**** EXTRACTED RECORDS ****
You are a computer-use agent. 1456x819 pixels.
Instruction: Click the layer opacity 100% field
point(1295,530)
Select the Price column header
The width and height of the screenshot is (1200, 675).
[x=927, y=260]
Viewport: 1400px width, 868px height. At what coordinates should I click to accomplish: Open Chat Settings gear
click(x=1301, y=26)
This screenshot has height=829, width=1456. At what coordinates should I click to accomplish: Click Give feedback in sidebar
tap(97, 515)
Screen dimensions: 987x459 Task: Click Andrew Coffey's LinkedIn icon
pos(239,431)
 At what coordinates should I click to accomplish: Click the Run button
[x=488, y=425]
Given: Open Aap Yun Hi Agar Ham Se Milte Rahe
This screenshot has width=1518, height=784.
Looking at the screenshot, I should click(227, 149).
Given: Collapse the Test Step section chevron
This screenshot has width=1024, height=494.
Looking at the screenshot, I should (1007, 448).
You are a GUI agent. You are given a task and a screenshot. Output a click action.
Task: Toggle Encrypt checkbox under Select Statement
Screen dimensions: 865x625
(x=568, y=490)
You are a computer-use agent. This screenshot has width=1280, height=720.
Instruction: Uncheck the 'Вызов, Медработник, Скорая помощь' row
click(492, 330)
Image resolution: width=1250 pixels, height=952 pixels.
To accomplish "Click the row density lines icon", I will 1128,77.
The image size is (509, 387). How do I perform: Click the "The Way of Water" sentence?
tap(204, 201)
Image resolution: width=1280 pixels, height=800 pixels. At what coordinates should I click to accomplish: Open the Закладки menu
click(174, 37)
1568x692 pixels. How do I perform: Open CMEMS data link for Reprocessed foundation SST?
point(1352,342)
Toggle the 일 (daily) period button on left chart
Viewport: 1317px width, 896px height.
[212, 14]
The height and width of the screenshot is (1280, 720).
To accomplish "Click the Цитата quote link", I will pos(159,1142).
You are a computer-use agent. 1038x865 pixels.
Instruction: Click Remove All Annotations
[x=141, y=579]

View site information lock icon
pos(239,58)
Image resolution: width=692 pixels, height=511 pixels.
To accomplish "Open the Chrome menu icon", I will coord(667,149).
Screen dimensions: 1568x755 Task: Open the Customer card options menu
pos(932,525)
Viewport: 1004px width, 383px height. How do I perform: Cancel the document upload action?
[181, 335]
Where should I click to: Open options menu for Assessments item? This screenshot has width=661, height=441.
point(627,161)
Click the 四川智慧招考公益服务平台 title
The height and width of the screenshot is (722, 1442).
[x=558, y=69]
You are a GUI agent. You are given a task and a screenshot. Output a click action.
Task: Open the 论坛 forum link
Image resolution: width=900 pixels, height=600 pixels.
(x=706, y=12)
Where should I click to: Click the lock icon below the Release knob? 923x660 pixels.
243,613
****
_SHORT PROBLEM_.
Return every line of the records above exactly as it appears, from first to last, with no changes.

_COMPLETE RESPONSE_.
You are a computer-use agent. 1456x819 pixels.
Instruction: Click the layer opacity 100% field
point(1295,530)
Select the Price column header
The width and height of the screenshot is (1200, 675).
[x=927, y=260]
Viewport: 1400px width, 868px height. At what coordinates should I click to accomplish: Open Chat Settings gear
click(x=1301, y=26)
This screenshot has height=829, width=1456. At what coordinates should I click to accomplish: Click Give feedback in sidebar
tap(97, 515)
Screen dimensions: 987x459 Task: Click Andrew Coffey's LinkedIn icon
pos(239,431)
 At what coordinates should I click to accomplish: Click the Run button
[x=488, y=425]
Given: Open Aap Yun Hi Agar Ham Se Milte Rahe
This screenshot has width=1518, height=784.
Looking at the screenshot, I should click(227, 149).
Given: Collapse the Test Step section chevron
This screenshot has width=1024, height=494.
Looking at the screenshot, I should (1007, 448).
You are a GUI agent. You are given a task and a screenshot. Output a click action.
Task: Toggle Encrypt checkbox under Select Statement
Screen dimensions: 865x625
(x=568, y=490)
You are a computer-use agent. This screenshot has width=1280, height=720.
Instruction: Uncheck the 'Вызов, Медработник, Скорая помощь' row
click(492, 330)
Image resolution: width=1250 pixels, height=952 pixels.
To accomplish "Click the row density lines icon", I will 1128,77.
The image size is (509, 387). How do I perform: Click the "The Way of Water" sentence?
tap(204, 201)
Image resolution: width=1280 pixels, height=800 pixels. At what coordinates should I click to accomplish: Open the Закладки menu
click(174, 37)
1568x692 pixels. How do I perform: Open CMEMS data link for Reprocessed foundation SST?
point(1352,342)
Toggle the 일 (daily) period button on left chart
Viewport: 1317px width, 896px height.
[212, 14]
The height and width of the screenshot is (1280, 720).
To accomplish "Click the Цитата quote link", I will pos(159,1142).
You are a computer-use agent. 1038x865 pixels.
Instruction: Click Remove All Annotations
[x=141, y=579]

View site information lock icon
pos(239,58)
Image resolution: width=692 pixels, height=511 pixels.
To accomplish "Open the Chrome menu icon", I will coord(667,149).
Screen dimensions: 1568x755 Task: Open the Customer card options menu
pos(932,525)
Viewport: 1004px width, 383px height. How do I perform: Cancel the document upload action?
[181, 335]
Where should I click to: Open options menu for Assessments item? This screenshot has width=661, height=441.
point(627,161)
Click the 四川智慧招考公益服务平台 title
The height and width of the screenshot is (722, 1442).
[x=558, y=69]
You are a GUI agent. You are given a task and a screenshot. Output a click action.
Task: Open the 论坛 forum link
Image resolution: width=900 pixels, height=600 pixels.
(x=706, y=12)
Where should I click to: Click the lock icon below the Release knob? 923x660 pixels.
243,613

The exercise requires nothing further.